Background information
- Born: 14 November 1936 Crumpsall, Manchester, England
- Died: 20 May 2006 (aged 69) Bangor, Wales
- Occupations: Singer, actor, entertainer
- Years active: 1959–2001

= Freddie Garrity =

English singer (1936–2006)

Frederick Garrity (14 November 1936 – 20 May 2006) was an English singer and actor. He was best known as the frontman of Freddie and the Dreamers from 1959 until his retirement in 2001.

== Biography ==

The Dreamers and I have always been daft. You couldn't call me a sex-idol, could you? Collectively, we're no glamour boys.
— Freddie Garrity

Born in Crumpsall, Manchester, the eldest son of Frederick Garrity and Elsie Clynes, Freddie worked as a milkman while playing in local skiffle groups: the Red Sox, the John Norman Four and, finally, the Kingfishers, who became Freddie and the Dreamers in 1959.

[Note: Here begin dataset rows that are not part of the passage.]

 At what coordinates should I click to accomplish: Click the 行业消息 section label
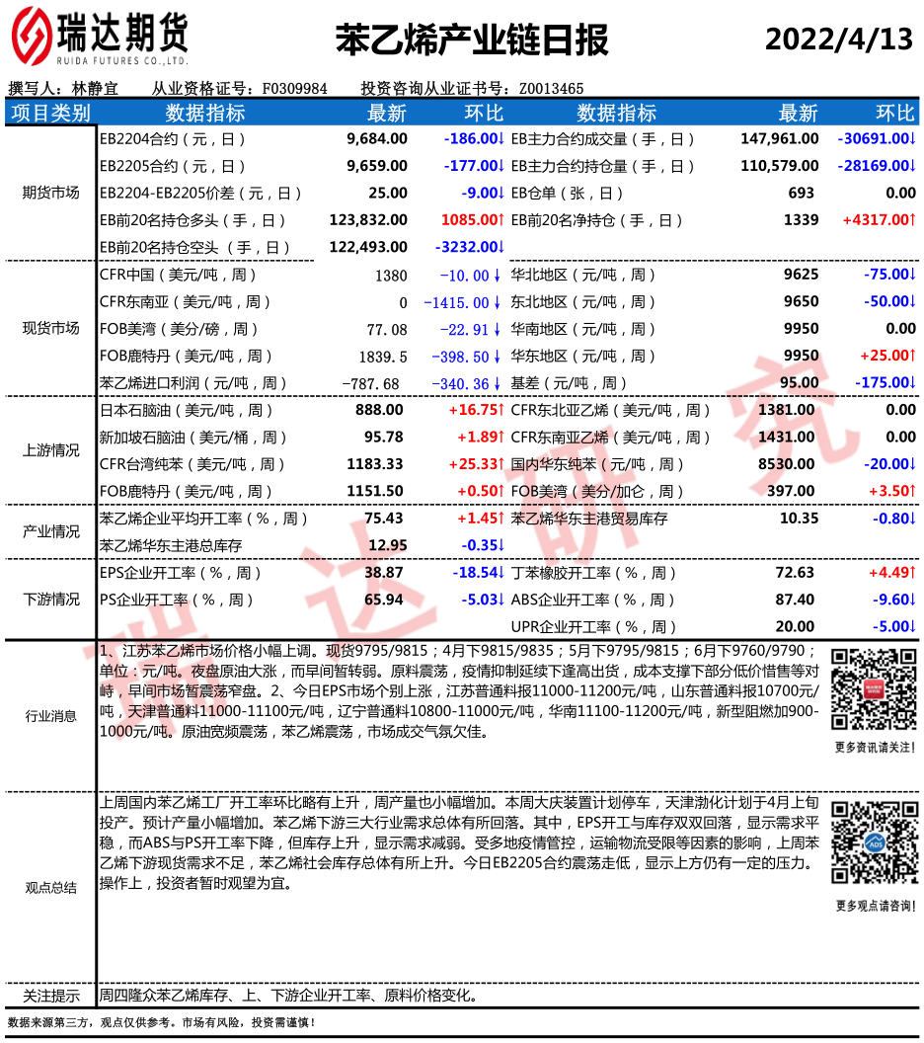coord(50,716)
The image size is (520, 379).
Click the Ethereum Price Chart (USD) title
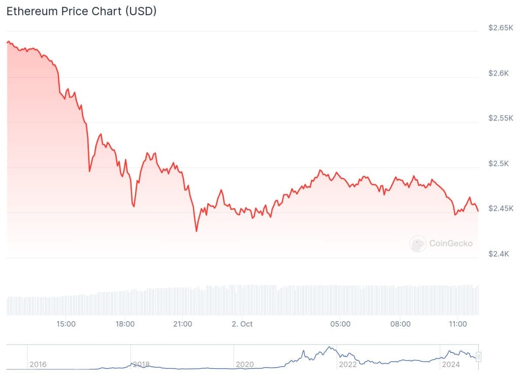[x=81, y=11]
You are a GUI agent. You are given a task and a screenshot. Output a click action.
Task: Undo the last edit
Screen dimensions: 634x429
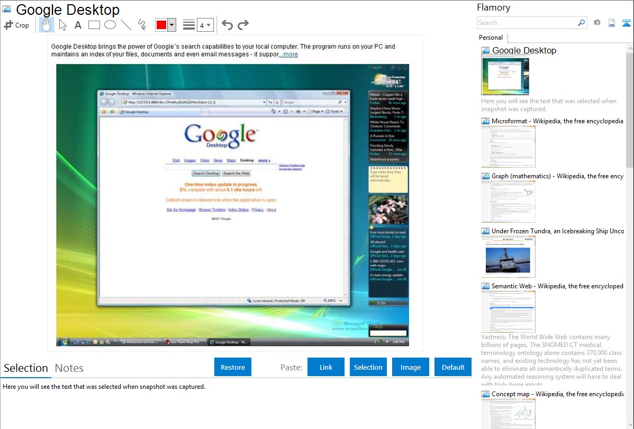click(x=227, y=25)
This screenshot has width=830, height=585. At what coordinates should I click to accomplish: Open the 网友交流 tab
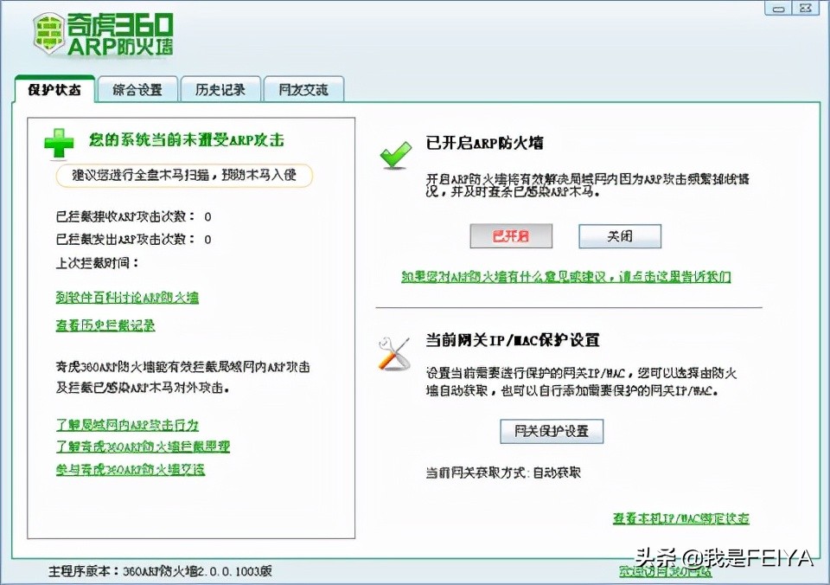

In the early years of the band, Garrity's official birth-date was given as 14 November 1940 to make him appear younger and, therefore, more appealing to the youth market who bought the majority of records sold in the UK.

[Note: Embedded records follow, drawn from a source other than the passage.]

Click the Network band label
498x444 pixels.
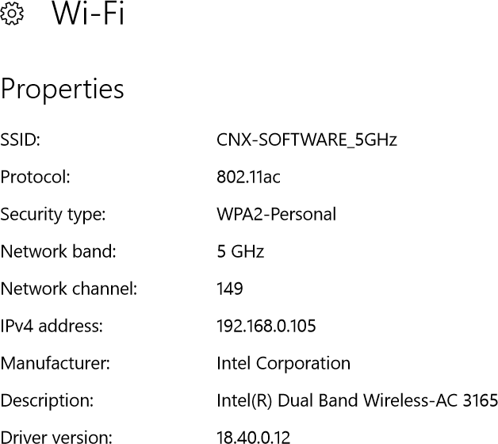59,251

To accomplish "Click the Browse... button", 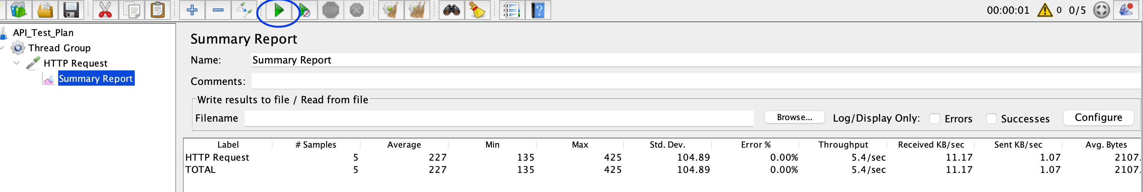I will 794,118.
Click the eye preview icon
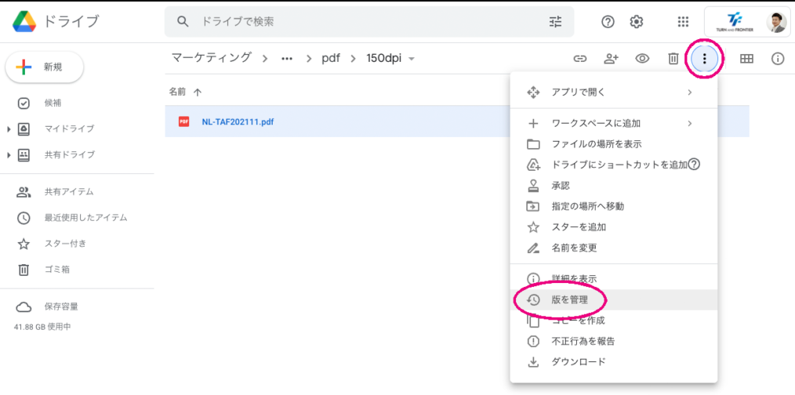This screenshot has width=795, height=395. pyautogui.click(x=642, y=59)

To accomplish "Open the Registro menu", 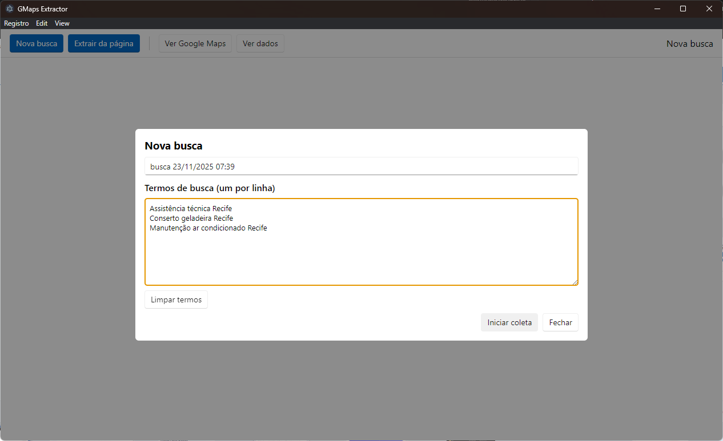I will [17, 23].
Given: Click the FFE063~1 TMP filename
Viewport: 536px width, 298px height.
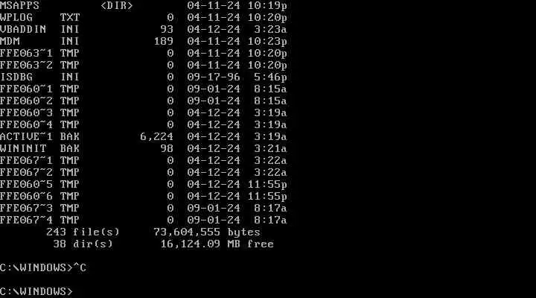Looking at the screenshot, I should [39, 54].
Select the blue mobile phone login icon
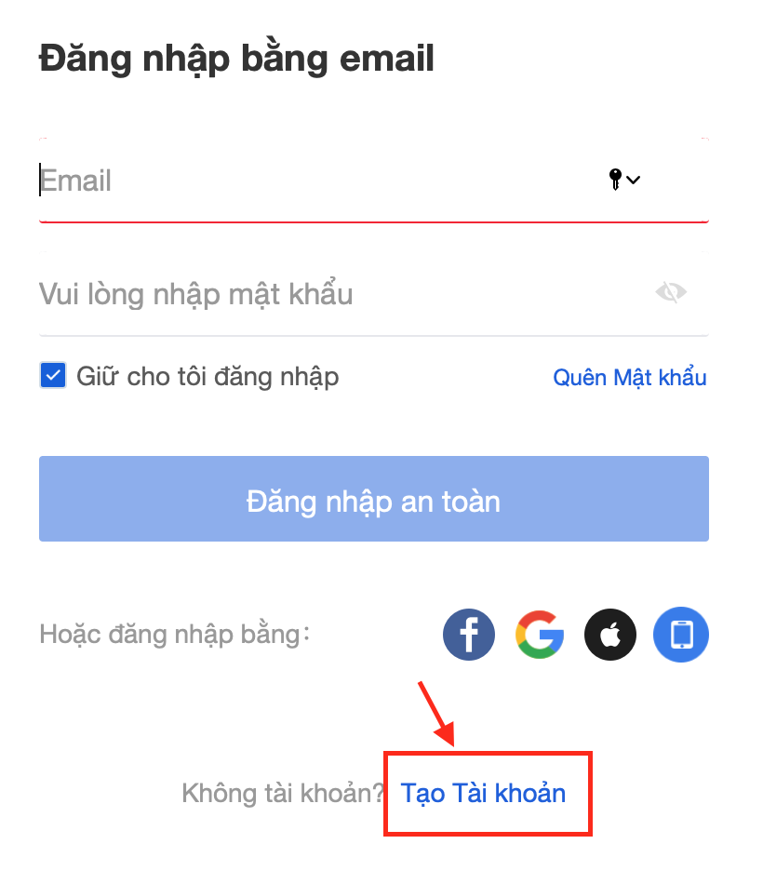The height and width of the screenshot is (884, 763). tap(681, 635)
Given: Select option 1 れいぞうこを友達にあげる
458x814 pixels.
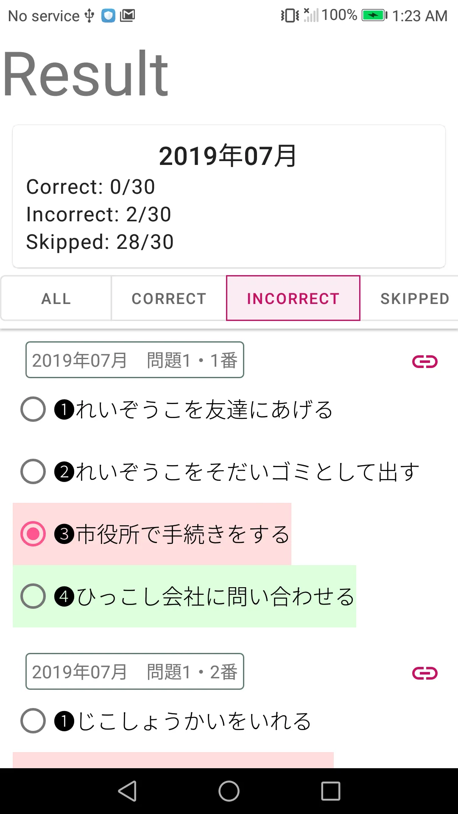Looking at the screenshot, I should coord(33,409).
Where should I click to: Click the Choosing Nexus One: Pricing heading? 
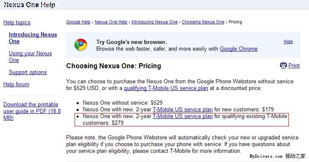[114, 66]

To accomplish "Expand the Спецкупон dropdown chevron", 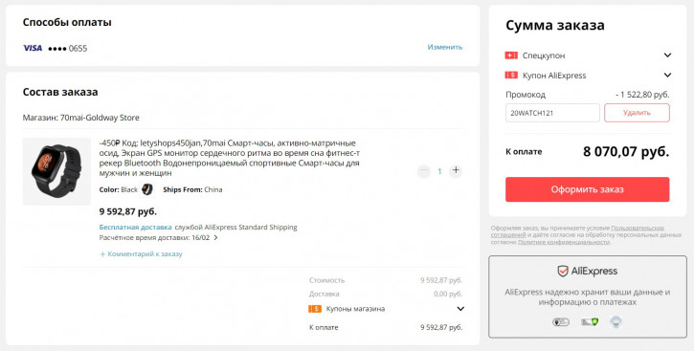I will [667, 55].
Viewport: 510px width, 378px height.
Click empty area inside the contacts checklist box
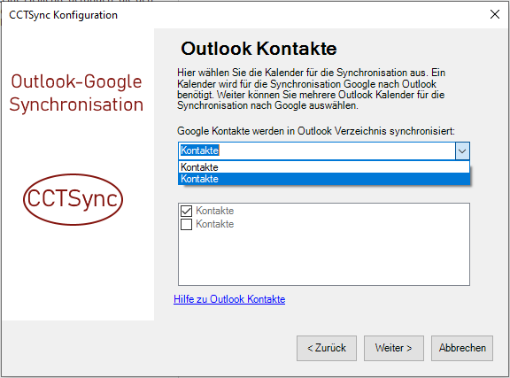pos(324,257)
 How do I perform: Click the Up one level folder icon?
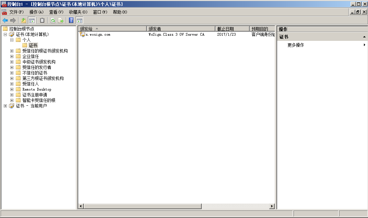[x=24, y=20]
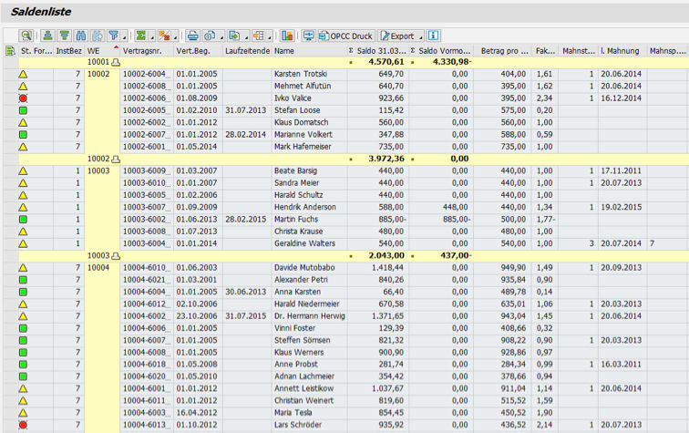The width and height of the screenshot is (689, 433).
Task: Click red status light for Ivko Valice
Action: pyautogui.click(x=23, y=98)
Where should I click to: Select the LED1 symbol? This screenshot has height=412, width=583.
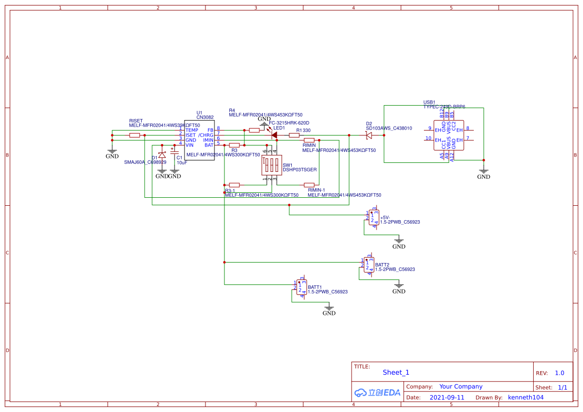point(274,135)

Garrity's trademark was his comic dancing (see the Freddie) and his habit of leaping up and down during performances. This, combined with his almost skeletal appearance and horn-rimmed glasses, made him an eccentric figure in the UK rock scene of the early 1960s.

Freddie and the Dreamers began to lose commercial ground in 1966, and disbanded in the late 1960s. Between 1968 and 1973, Garrity and his former bandmate Pete Birrell appeared in the ITV children's television show Little Big Time. Garrity made a solo appearance on the first episode of the Granada Television production The Wheeltappers and Shunters Social Club singing "Try a Little Kindness" and "Good Morning Starshine", broadcast on 13 April 1974; in the sitcom Dear John, he appeared as himself for one episode in both the British original in 1987 and the American version in 1989 (episode: The Return of Ricky S01, E11 (first broadcast: 19 January 1989)); in 1990 he appeared in the final episode of Rowland Rivron's comedy show Set of Six; and, in 1993, he appeared in an episode of Heartbeat as an amateur DJ named Tiny Weedon who in the episode plays the Freddie and the Dreamers record "You Were Made for Me", on the conclusion of which he jokingly credits the artists as "Freda and the Dreamers."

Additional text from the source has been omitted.